[EXERCISE]:
Copy everything in the Ayurvedic cleanse text from "Any cleanse should" down to "which encourage sweating.", word for word.

[EXERCISE TEXT]:

•••••

An Ayurvedic Cleanse can take on many forms. There is no set guidelines for cleansing and rejuvenating the body. Instead the Ayurvedic approach considers both constitutional type of the individual: Vata, Pitta or Kapha as well as the season.
Any cleanse should work on removing waste (or mala) from the body through elimination of stools, urine and sweat. With this in mind, a short cleanse could take the form of removing toxic food and drinks from the diet: caffeine, alcohol and refined sugar, sipping on warm water throughout the day to stimulate the digestion and encourage bowel movements, and taking part in activities which encourage sweating.
A spring cleanse takes on a more vigorous, energetic approach. This can also be applied to our lifestyle, Yoga practice or exercise. The aim of a spring cleanse is to clear Kapha, or heaviness and stagnation which can accumulate over the winter months. As we consider Ayurvedic type, this would apply more to Kapha type people.

•••••

[RECORDED INFORMATION]:
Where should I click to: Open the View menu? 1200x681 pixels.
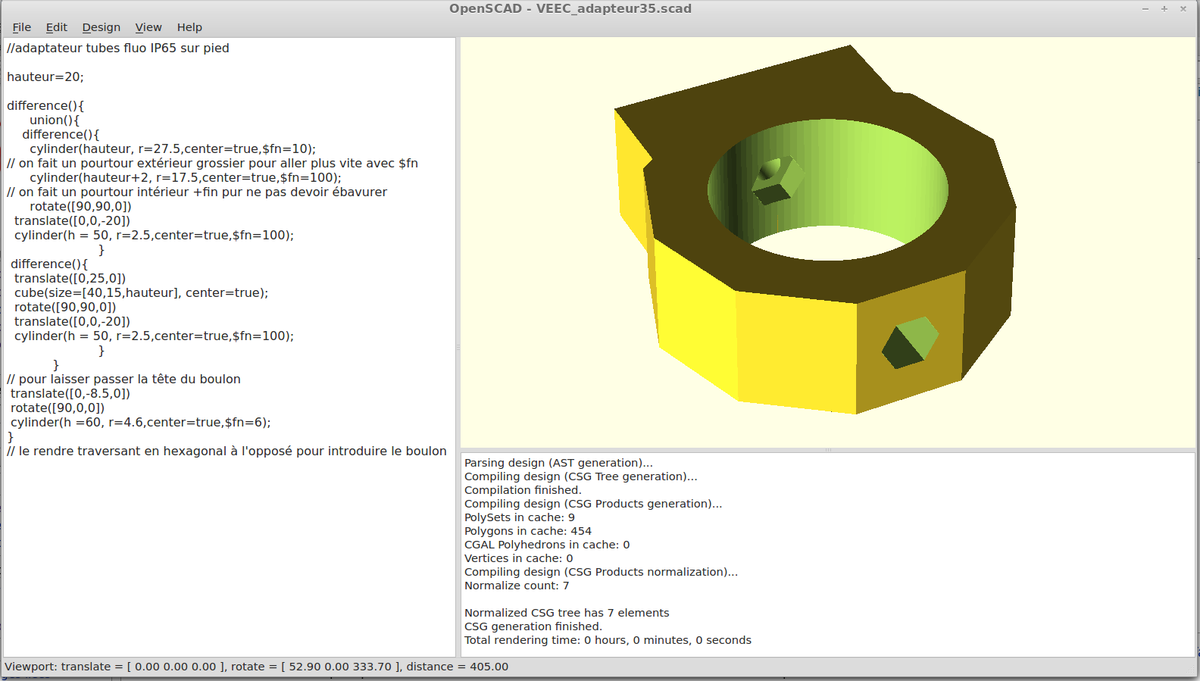[148, 27]
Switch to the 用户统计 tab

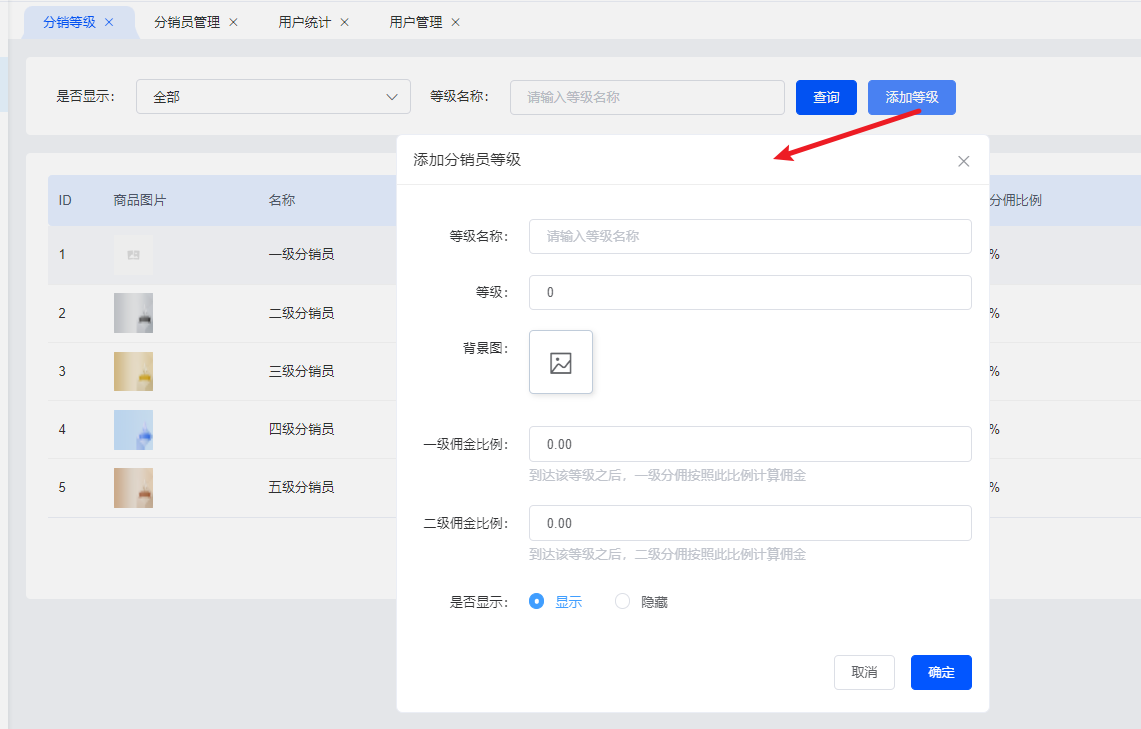click(304, 23)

•••••

[ANSWER TO THIS EXERCISE]:
Any cleanse should work on removing waste (or mala) from the body through elimination of stools, urine and sweat. With this in mind, a short cleanse could take the form of removing toxic food and drinks from the diet: caffeine, alcohol and refined sugar, sipping on warm water throughout the day to stimulate the digestion and encourage bowel movements, and taking part in activities which encourage sweating.